Notwithstanding the provisions of Articles 28.7(d) and e), the directors may by resolution waive the application of the Conversion Restriction to any exercise or exercises of the Share Conversion Right to which the Conversion Restriction would otherwise apply, or to future Conversion Restrictions generally, including with respect to a period of time.

 

(e)Disputes.

 

(i)Any holder of Proportionate Shares who beneficially owns more than 5% of the issued and outstanding Proportionate Shares may submit a written dispute as to the calculation of the 40% Threshold or the FPI Restriction by the Conversion Limitation Officer to the directors with the basis for the disputed calculations. The Company shall respond to the holder within 5 (five) business days of receipt of the notice of such dispute with a written calculation of the 40% Threshold or the FPI Restriction, as applicable. If the holder and the Company are unable to agree upon such calculation of the 40% Threshold or the FPI Restriction, as applicable, within 5 (five) business days of such response, then the Company and the holder shall, within 1 (one) business day thereafter submit the disputed calculation of the 40% Threshold or the FPI Restriction to the Company’s independent auditor. The Company, at the Company’s expense, shall cause the auditor to perform the calculations in dispute and notify the Company and the holder of the results no later than 5 (five) business days from the time it receives the disputed calculations.
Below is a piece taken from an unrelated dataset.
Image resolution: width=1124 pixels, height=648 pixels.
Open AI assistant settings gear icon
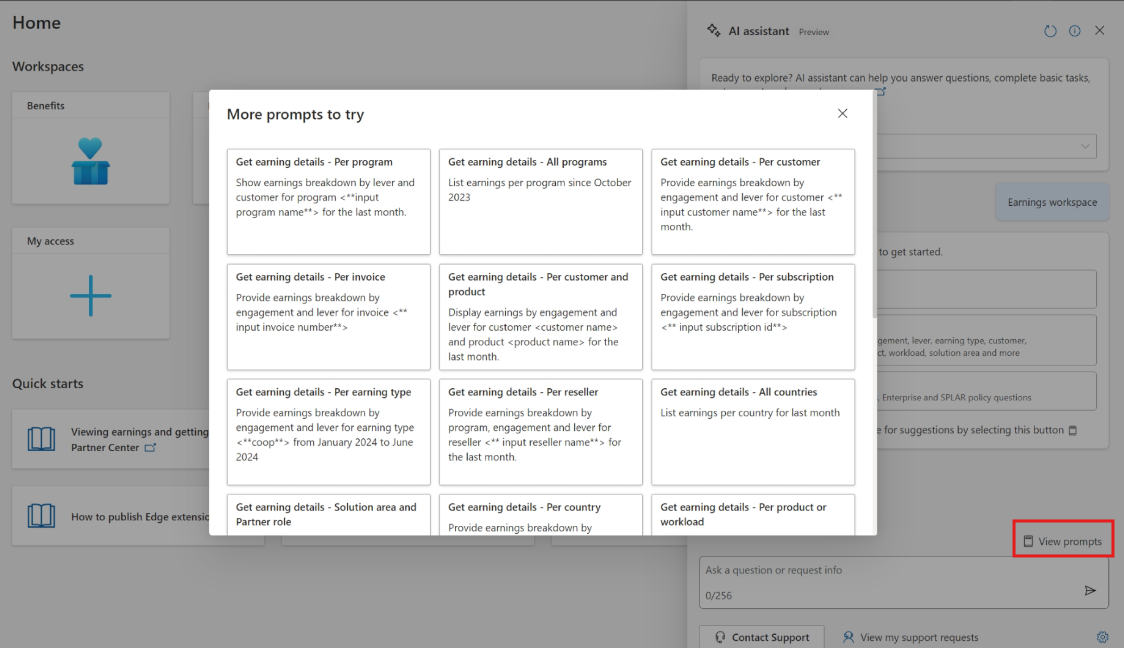[1103, 637]
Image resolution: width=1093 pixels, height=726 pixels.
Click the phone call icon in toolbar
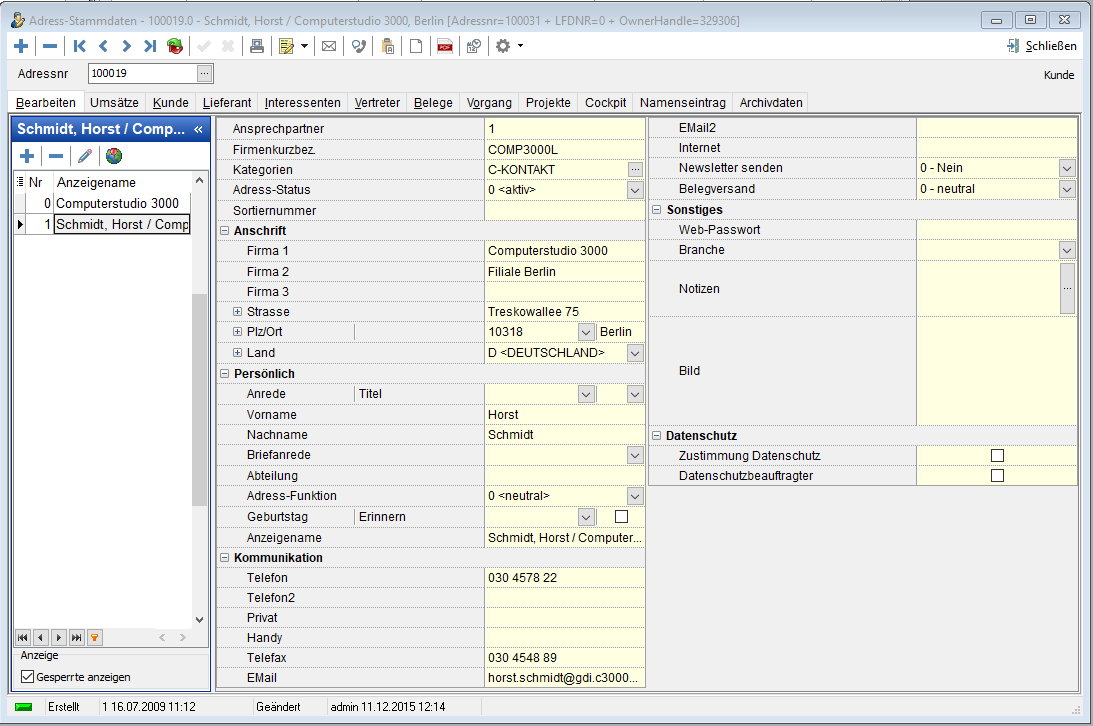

The auditor’s calculations shall be final and binding on all parties, absent demonstrable error.
   
(ii)In the event of a dispute as to the number of Subordinate Shares issuable to a holder of Proportionate Shares in connection with a voluntary conversion of Proportionate Shares, the Company shall issue to the holder of Proportionate Shares the number of Subordinate Shares not in dispute, and resolve such dispute in accordance with Article 28.7(f)(i).

 

(f)Mechanics of Conversion. Before any holder of Proportionate Shares shall be entitled to voluntarily convert Proportionate Shares into Subordinate Shares in accordance with Articles 28.7(a) or (b), the holder shall surrender the certificate or certificates representing the Proportionate Shares to be converted at the head office of the Company, or the office of any transfer agent for the Proportionate Shares, and shall give written notice to the Company at its head office of his or her election to convert such Proportionate Shares and shall state therein the name or names in which the certificate or certificates representing the Subordinate Shares are to be issued (a “Conversion Notice”). The Company shall (or shall cause its transfer agent to) as soon as practicable thereafter, issue to such holder or his or her nominee, a certificate or certificates or direct registration statement representing the number of Subordinate Shares to which such holder is entitled upon conversion. Such conversion shall be deemed to have taken place immediately prior to the close of business on the day on which the certificate or certificates representing the Proportionate Shares to be converted is surrendered and the Conversion Notice is delivered, and the person or persons entitled to receive the Subordinate Shares issuable upon such conversion shall be treated for all purposes as the holder or holders of record of such Subordinate Shares as of such date.